Sonriendo, hizo volar sus dedos sobre el teclado, y pronto estuvimos charlando sobre el colegio, los deberes y las computadoras, y lo que quedaba del recreo se me pasó volando.

***

Richard se cambió de asiento en Lengua e Historia para poder sentarse a mi lado, y me dejó copiar sus apuntes: tenía su propio método de taquigrafía, que le permitía tomar nota velozmente de todo lo que se decía en clase. Además empezó a pasar la mayoría de sus clases libres y el recreo conmigo. Me sacó del aula de Informática y me presentó a otros amigos suyos. No me recibieron exactamente con los brazos abiertos, pero al menos ahora tenía algunas personas con las que hablar.

Era divertido pasar el rato con ellos, hablando de televisión, cómics, música, libros y (¡por supuesto!) chicas. Yo y Harkat (Harkat y yo) teníamos televisiones instaladas en nuestras habitaciones del hotel, y empezamos a ver algunos programas por la noche. La mayoría de las cosas con las que disfrutaban mis nuevos amigos eran repetitivas y tediosas, pero fingí que me entusiasmaban tanto como a ellos.

La semana pasó rápidamente, y antes de darme cuenta ya tenía otro fin de semana por delante. Por primera vez me sentí ligeramente contrariado por tener dos días libres (Richard se iba a casa de sus abuelos), pero animado ante la idea de pasarlos con Debbie.

Había estado pensando mucho en Debbie, y en el vínculo que había entre nosotros. Habíamos estado muy unidos de adolescentes, y ahora me sentía más cerca que nunca de ella. Sabía que había obstáculos (especialmente mi apariencia), pero después de pasar tanto tiempo con ella, creía que ahora podríamos superar esos obstáculos y continuar donde lo dejamos trece años atrás.

Aquel viernes por la noche, me armé de todo mi valor cuando estábamos sentados juntos en el sofá, y me incliné sobre Debbie, intentando besarla. Ella me miró sorprendida, y me apartó suavemente, con una risa nerviosa.

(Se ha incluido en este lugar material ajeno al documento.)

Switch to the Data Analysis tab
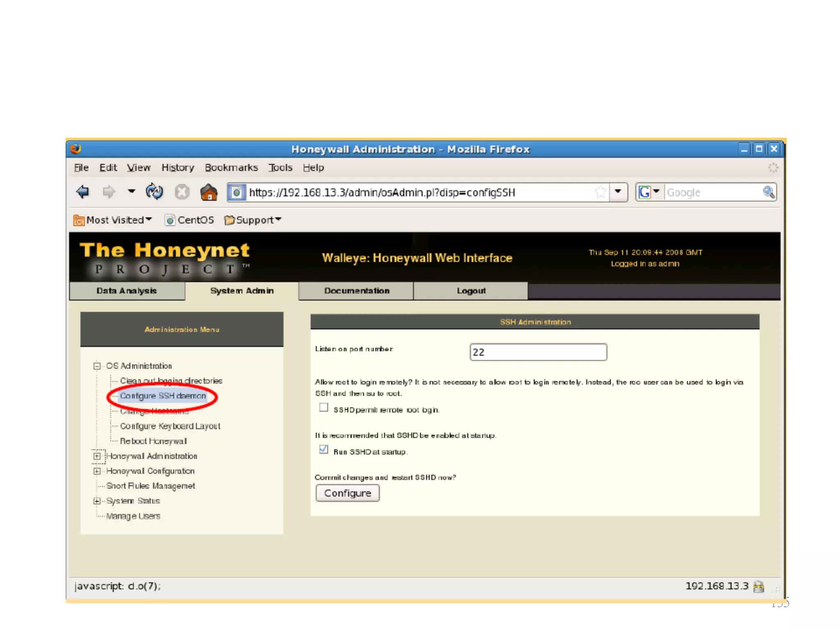This screenshot has height=630, width=840. click(127, 291)
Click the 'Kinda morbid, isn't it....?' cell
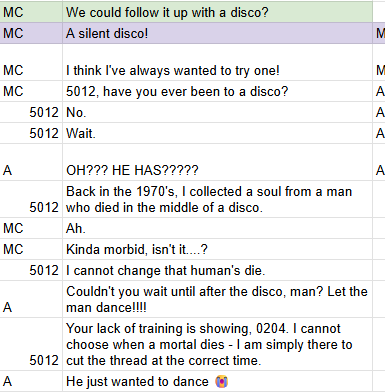Viewport: 385px width, 392px height. point(217,249)
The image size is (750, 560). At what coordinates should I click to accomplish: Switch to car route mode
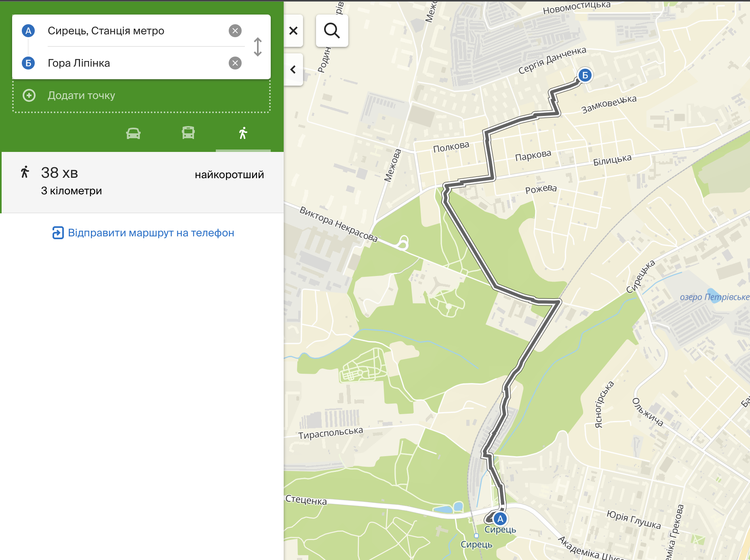point(133,133)
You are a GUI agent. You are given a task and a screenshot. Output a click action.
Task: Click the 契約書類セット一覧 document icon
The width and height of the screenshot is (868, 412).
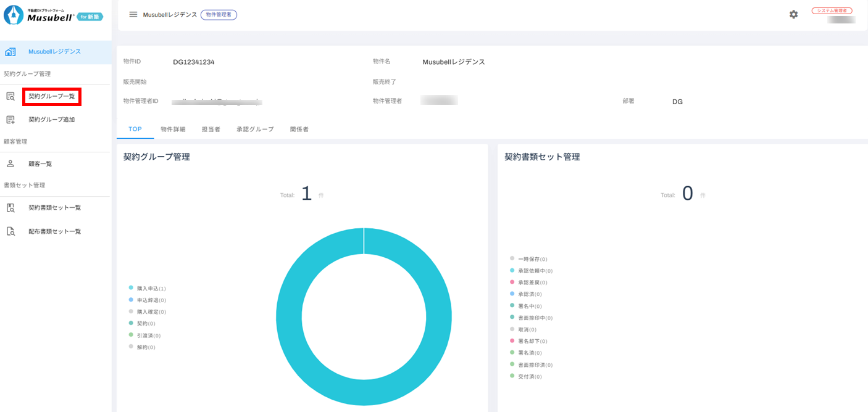coord(10,208)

Cuando traté de besarla de nuevo, su sorpresa se convirtió en una furia helada y me empujó firmemente.

—¡No! —me espetó.

—¿Por qué no? —repliqué, contrariado.

—Soy tu profesora —dijo Debbie, levantándose—. Tú eres mi alumno. No estaría bien.

—No quiero ser tu alumno —gruñí, levantándome y yendo junto a ella—. Quiero ser tu novio.

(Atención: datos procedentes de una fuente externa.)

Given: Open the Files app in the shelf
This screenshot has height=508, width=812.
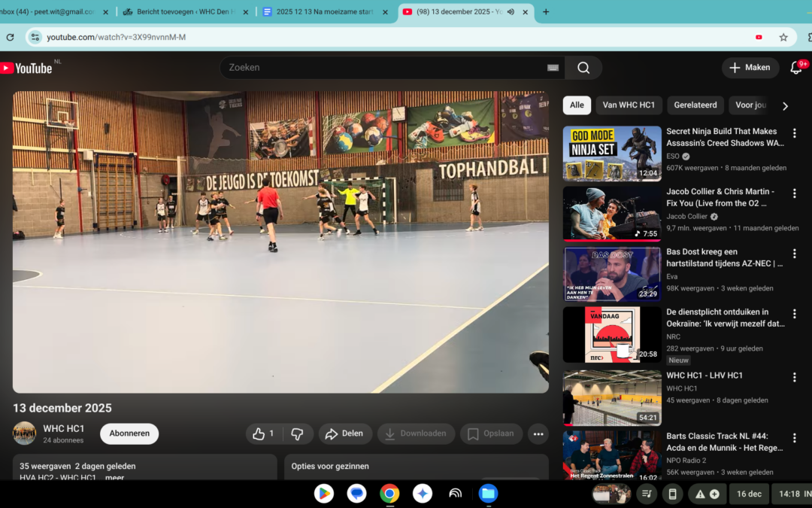Looking at the screenshot, I should 488,494.
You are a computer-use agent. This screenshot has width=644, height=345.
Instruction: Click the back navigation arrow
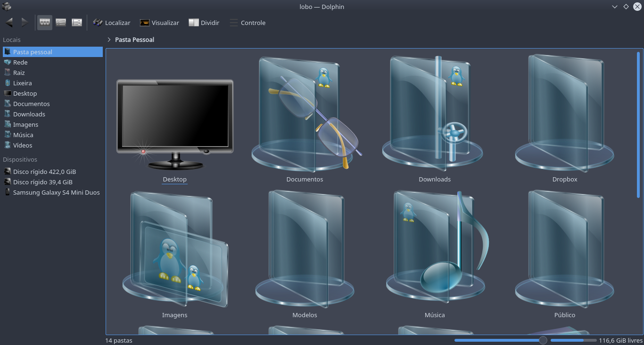pyautogui.click(x=8, y=22)
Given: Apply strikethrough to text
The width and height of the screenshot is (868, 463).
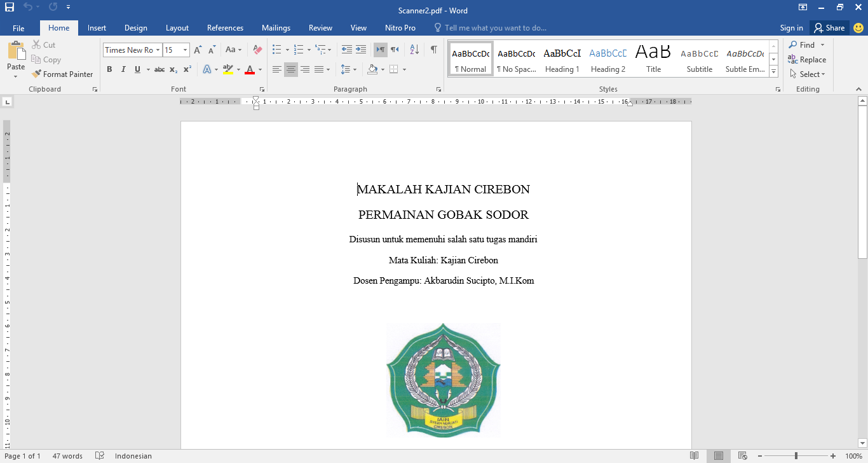Looking at the screenshot, I should [160, 69].
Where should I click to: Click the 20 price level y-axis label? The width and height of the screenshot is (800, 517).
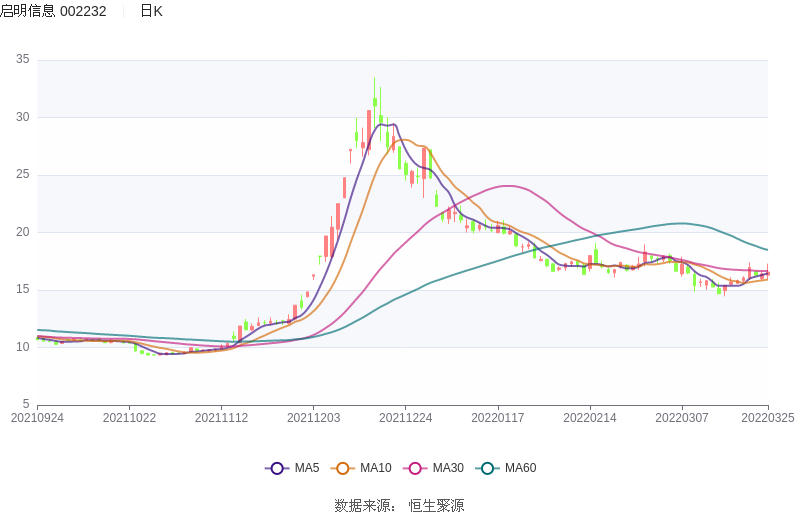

De nuevo, me incliné hacia ella para besarla, pero antes de poder hacerlo, me abofeteó con fuerza. Parpadeé y me quedé mirándola, aturdido. Me dio otra bofetada, con más suavidad esta vez. Estaba temblando, y había lágrimas en sus ojos.

—Debbie… —gemí—. No pretendía…

—Quiero que te vayas ahora —dijo Debbie.

Me alejé un par de pasos, y entonces me detuve. Abrí la boca para protestar.

—No —dijo Debbie—. No digas nada. Sólo vete, por favor.

Asintiendo tristemente, le di la espalda y caminé hacia la puerta. Me detuve con los dedos en el picaporte y le dije, sin mirar atrás:

—Sólo quería estar más cerca de ti. No pretendía hacerte ningún daño.

Tras un breve silencio, Debbie suspiró y dijo:

—Ya lo sé.

Me arriesgué a echar un rápido vistazo atrás: Debbie tenía los brazos cruzados sobre el pecho y miraba hacia el suelo. Estaba a punto de llorar.

—¿Esto va a cambiar las cosas entre nosotros? —pregunté.

—No lo sé —respondió con franqueza. Levantó la vista hacia mí y pude ver que en sus ojos se mezclaban la confusión y las lágrimas—. Dejémoslo por un par de días. Hablaremos de esto el lunes. Necesito pensar en ello.

—De acuerdo. —Abrí la puerta, di un paso fuera y entonces dije precipitadamente—: Puede que no quieras oírlo, pero te amo, Debbie. Te amo más que a nadie en el mundo.

Y antes de que pudiera responder, cerré la puerta y me escabullí escaleras abajo como un perro apaleado.